The Complete Misfits Discography Robert Michael "Bobb" Cotter
Alright folks, what we have here is an exhaustive discography for Lodi, NJ’s The Misfits with everything from its classic 1977–1983 lineup with Glenn Danzig, their sole songwriter, the sans-Danzig reunion lineups from 1995–2016, and up to some bootlegs from the current (2016-present) re-Danzigged lineup.
It has chapters on official releases, bootlegs, side project discographies, videos, merchandise, compilations, zines, tributes, etc. Clearly the effort was to be comprehensive and on that level it succeeds.

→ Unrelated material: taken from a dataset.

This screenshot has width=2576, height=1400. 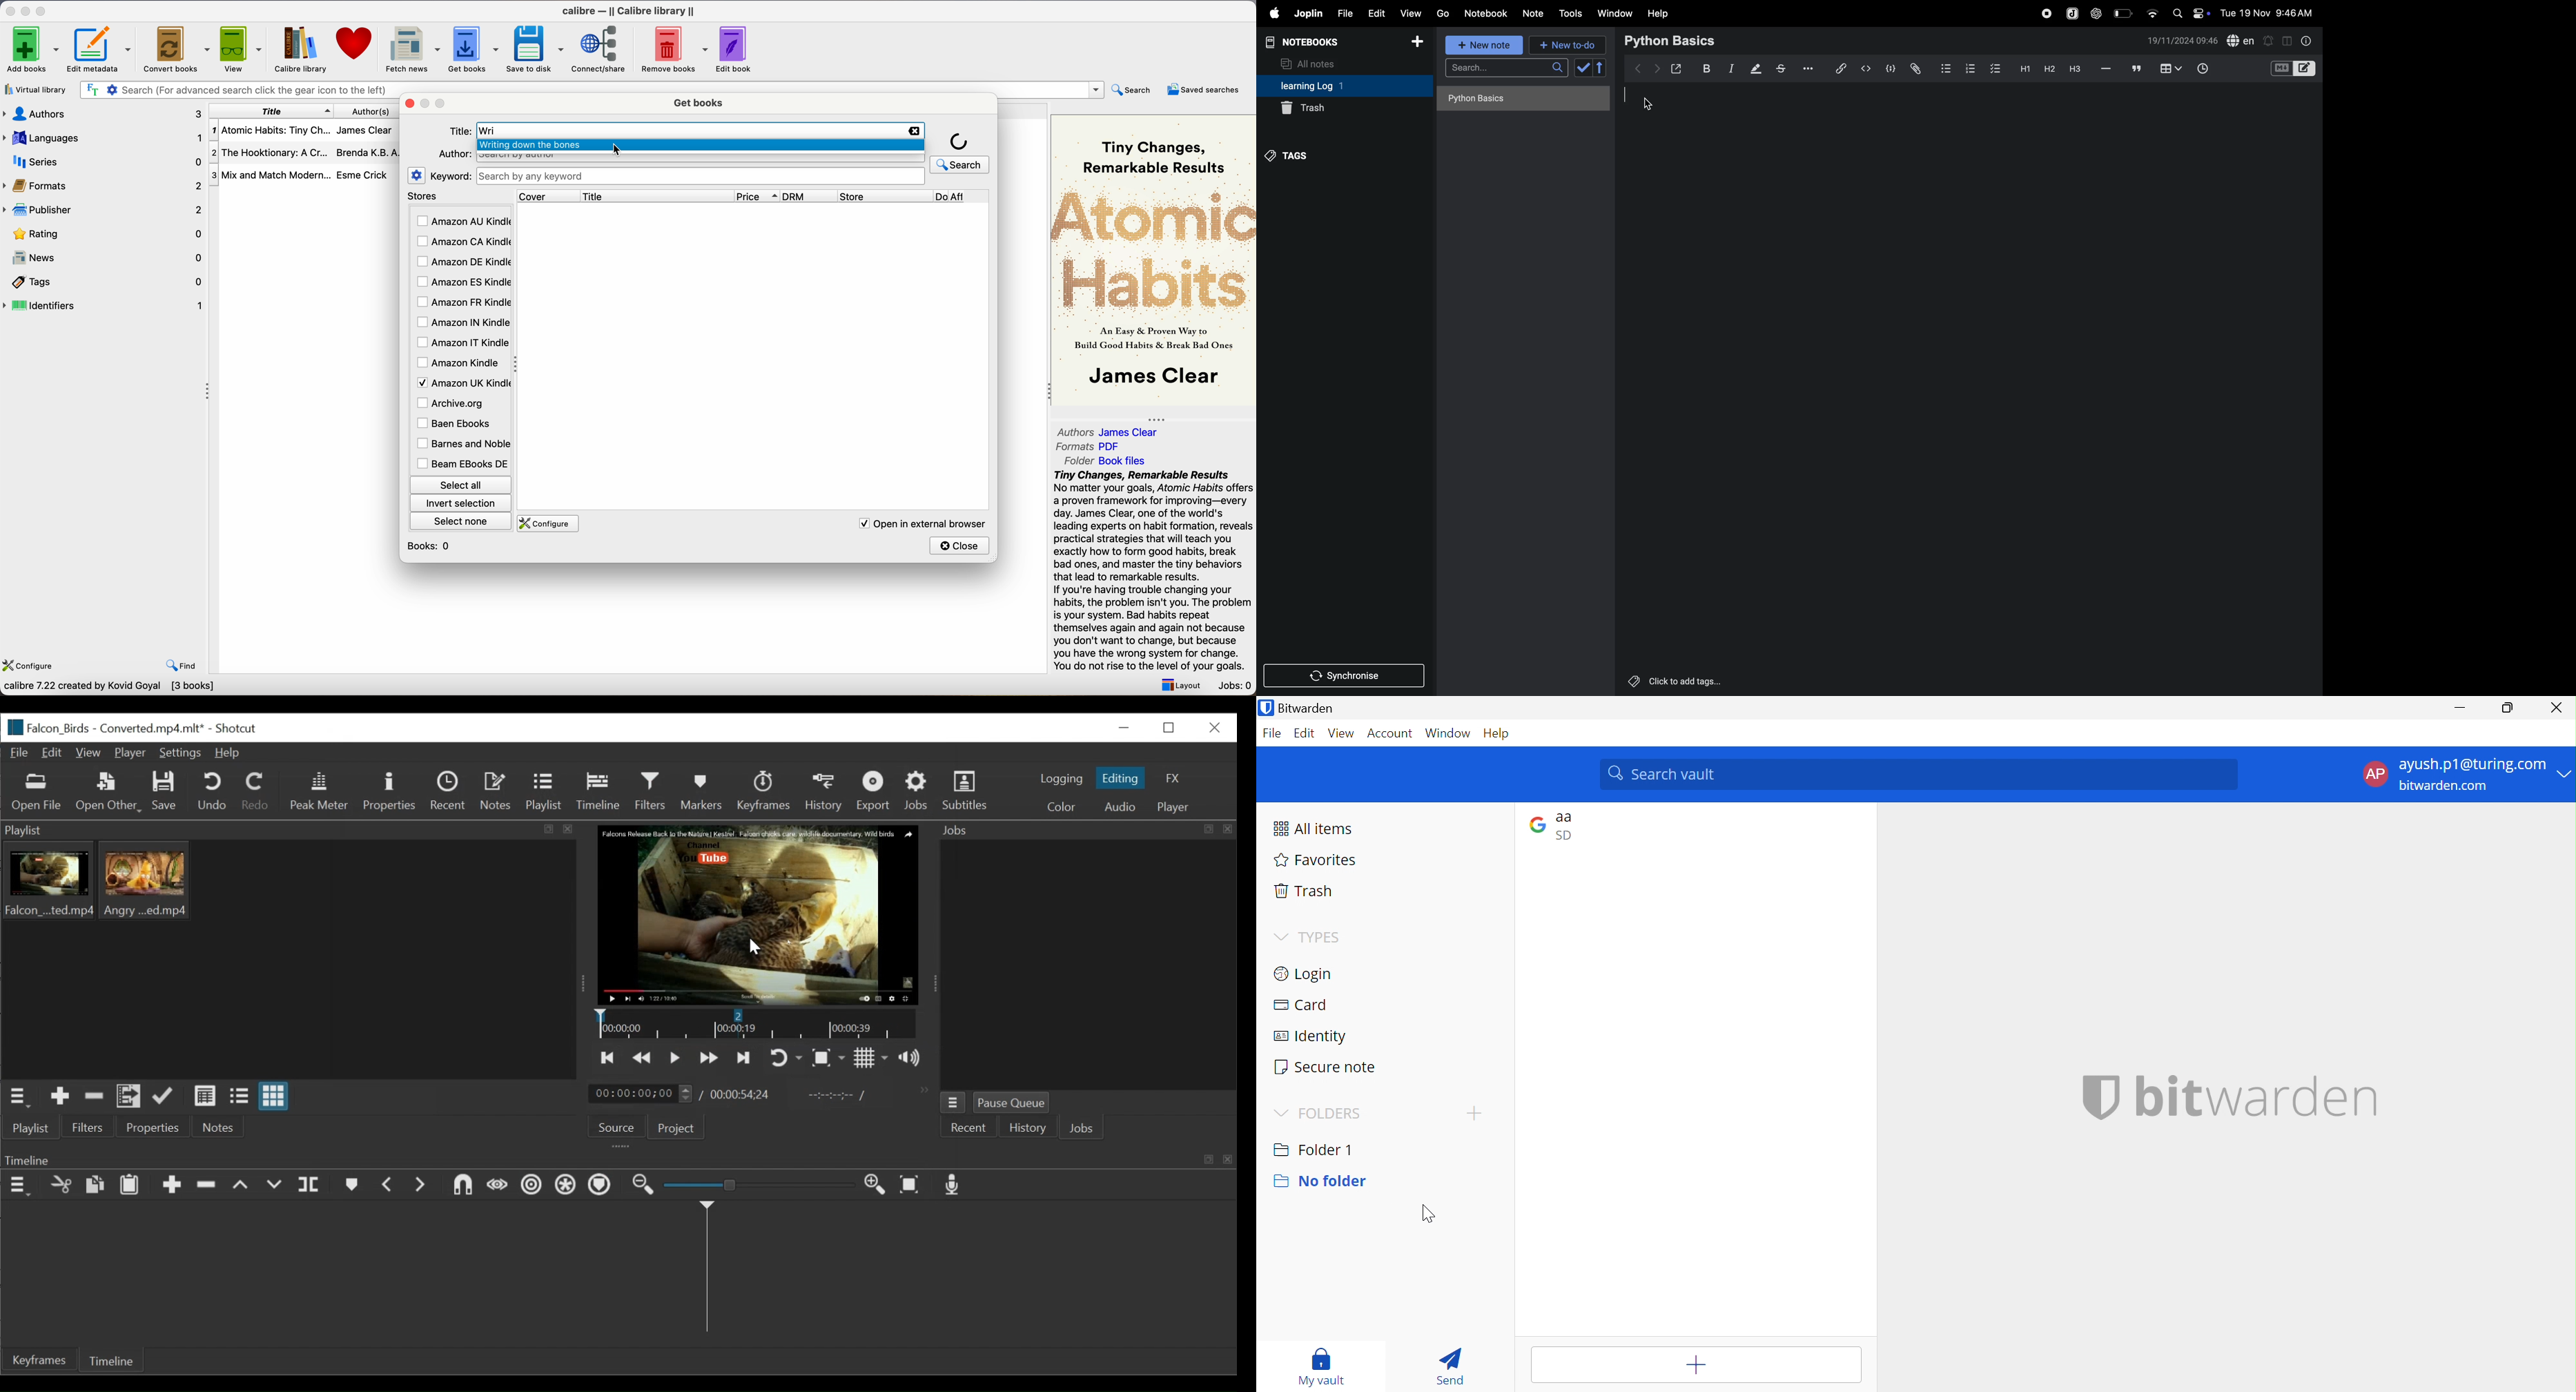 I want to click on store, so click(x=884, y=196).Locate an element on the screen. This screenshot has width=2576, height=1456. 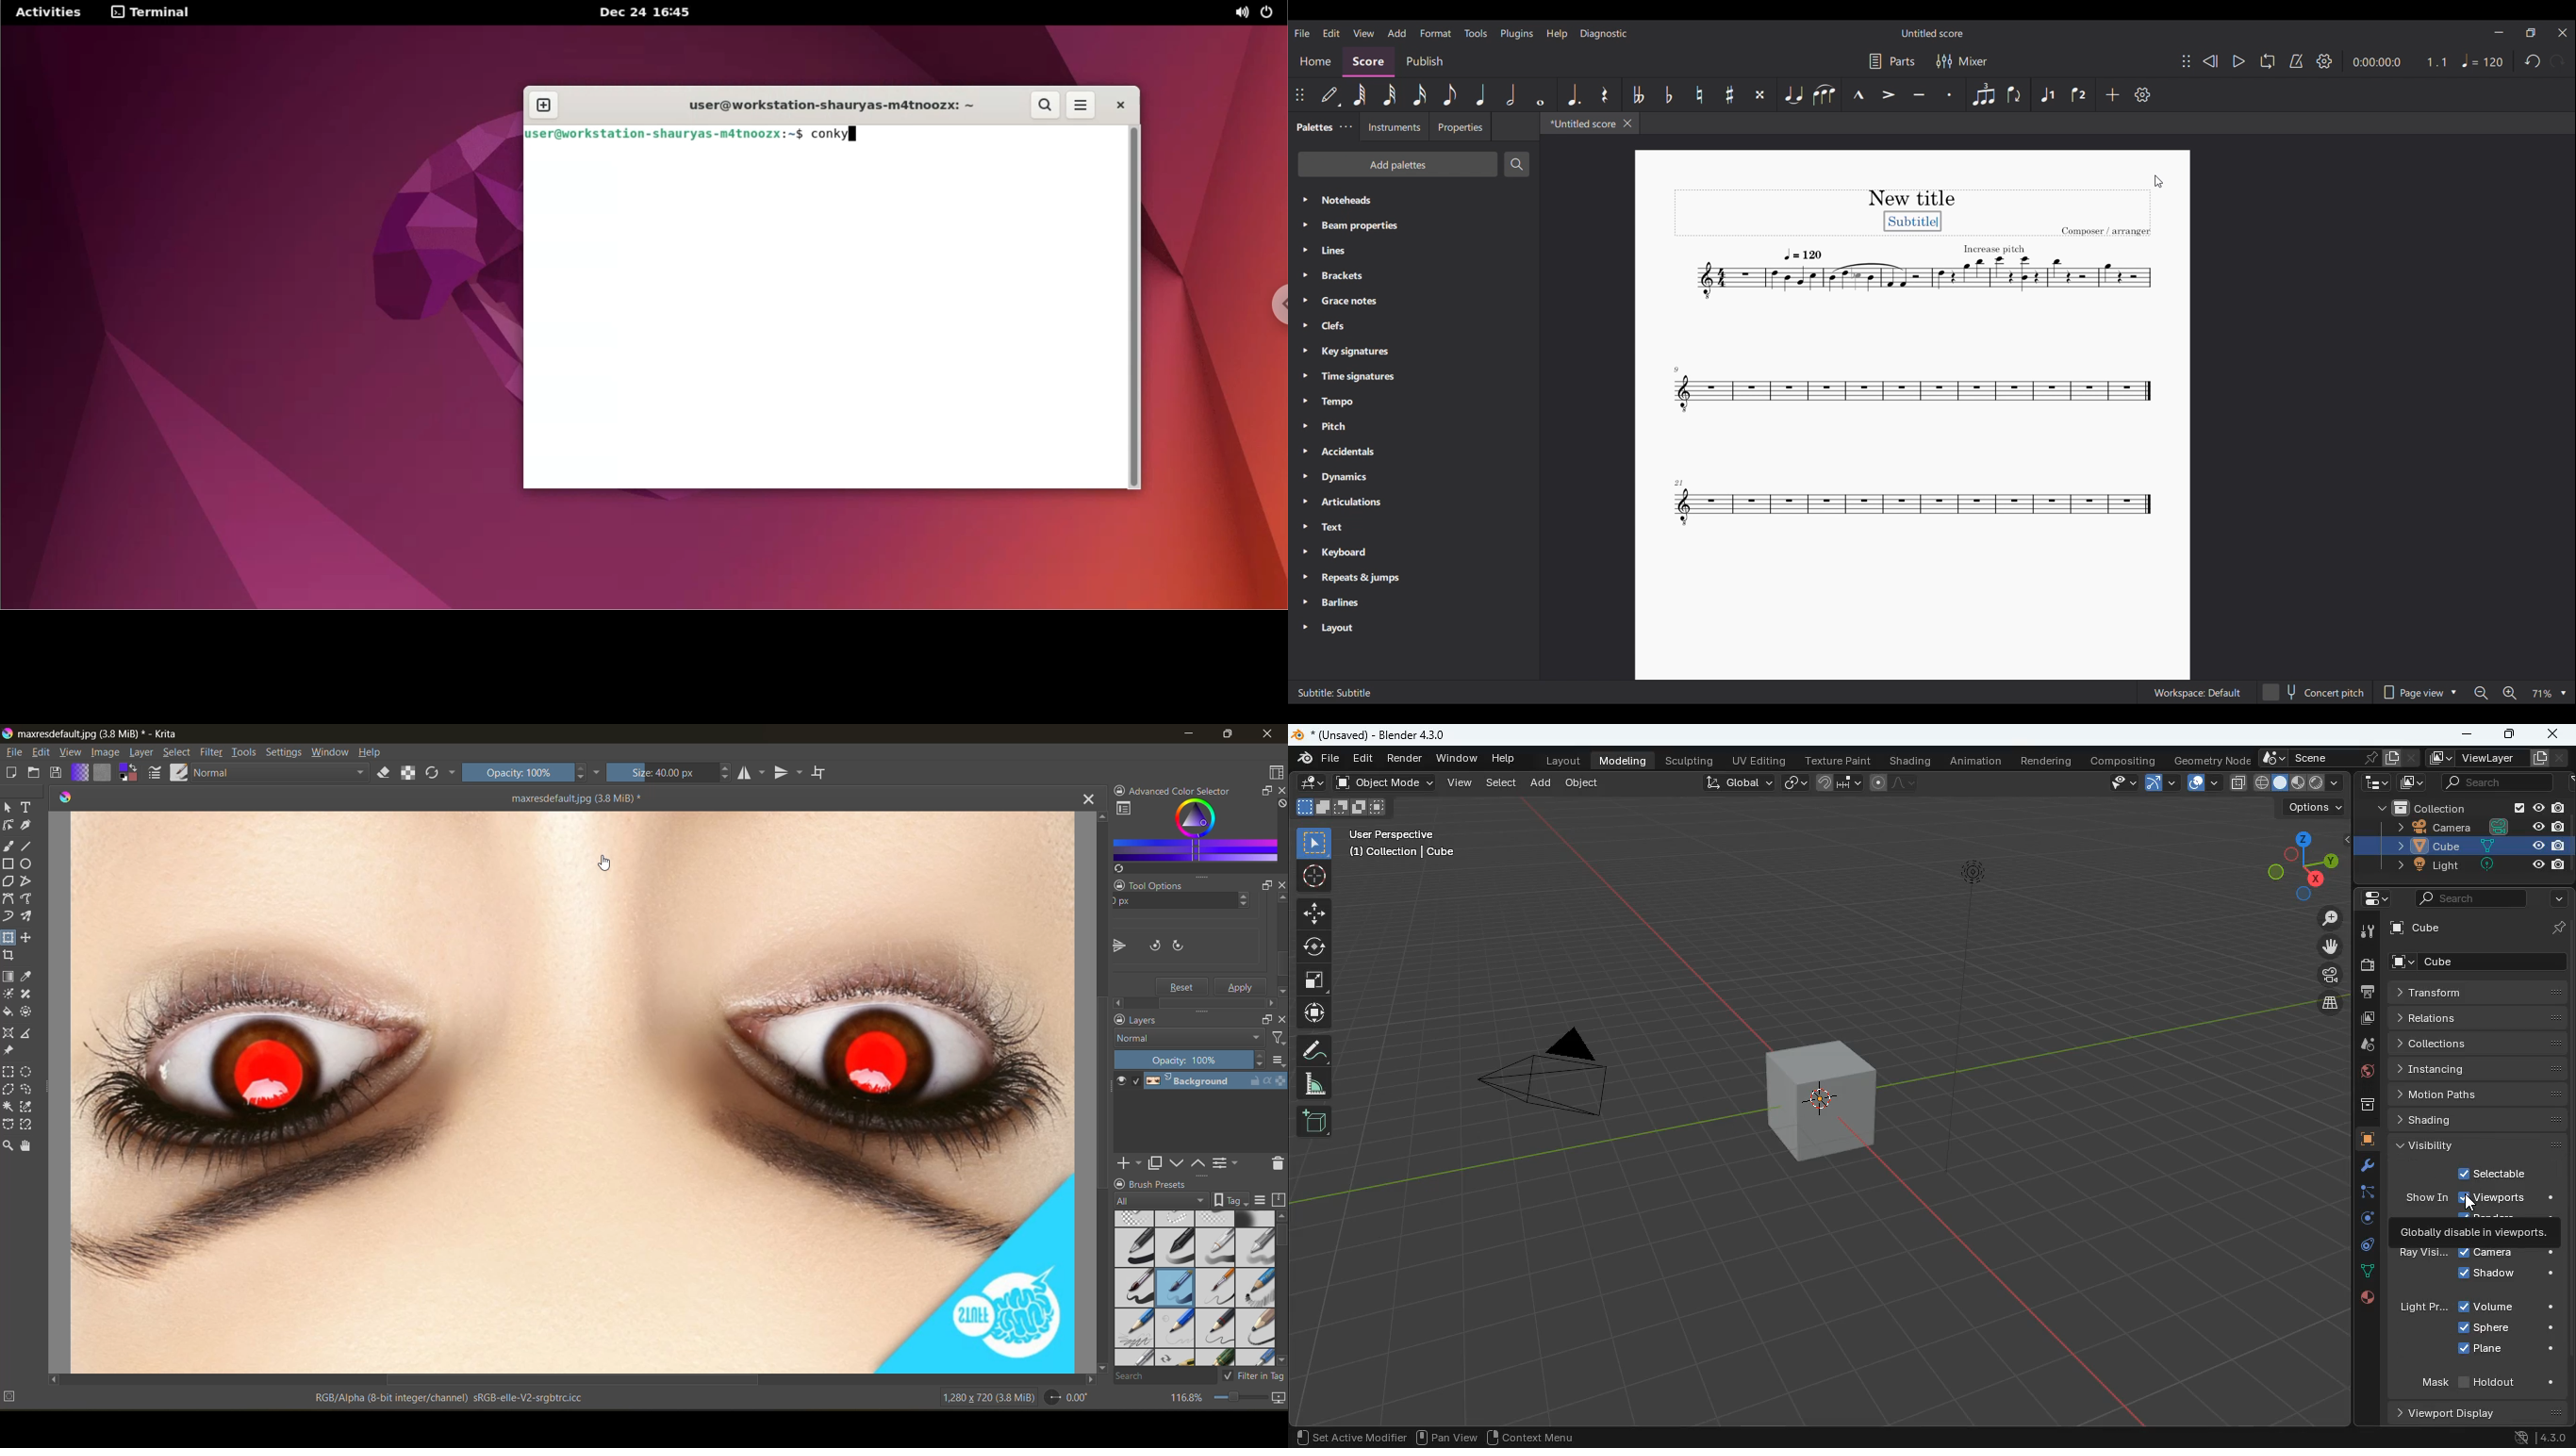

Everything a big Misfits nerd (like myself) might expect to find is in here. Each entry comes with a review.
The author is unquestionably a massive Misfits fan and it’s clear this was a labor of love. The author’s voice is very loud and each review is highly opinionated: it plays like you’re over at his house and he is showing you his collection and telling you all the cool things about each piece.
There are overviews of The Misfits and related bands for non-fans, but this book is for the die-hards who need every drop of info they can get, due to the amount of detail only true fans would care about. This makes all the explanations a bit redundant; we all know the basics and a lot of the nerdy stuff. As cool as it is to have the author’s opinions on these releases, interviews with band members, sleeve artists, studio people or any other folks who worked on the records could have given more of a new perspective. Also the author has a lot of controversial opinions. He’s a New Misfits (i.e. sans Danzig) fan, finds the first Misfits 7″ “artsy-fartsy crap”, the Bullet 7″ “not quite there”, and says perennial Danzig favorite “Sistinas” “couldn’t be any wimpier if it was bamboozling burgers out of Popeye.” Hey, I love controversial opinions but unlike a conversation we can’t respond, so it’s closer to the author talking at you than connecting and can be hard to read if you strongly disagree.
Also of the 242 pages, just 16 are dedicated to the original band’s official discography (27 total counting later lineups) while 83 are dedicated to Misfits bootlegs. I would have loved a stronger focus on the classic official records; they get larger individual write-ups than the bootlegs, but they’re the bulk of my interest. It seems like if this were just a guide to bootlegs/related bands those chapters would feel more crucial.
The author clearly had fun writing this and throws plenty of puns and silliness into the mix. Sometimes it lands (reviewing the song “Where Do They Go?” — “I don’t know, but could this song go to the same place?”) and sometimes less so (“From the unreleased Samhain IV comes “Lords Of The Left Hand” which I guess is about Satan masturbatin'”).
Overall I wouldn’t say it comes ripping or it bites. You may wish that more than 1 out of 15 eyes (or 16/242 pages as it were) was pointed at the most important hybrid moments of the static age but if you wanna walk among the horror business with an expert and like his attitude, this just might take you where eagles dare and you should grab it for your next ghoul’s night in.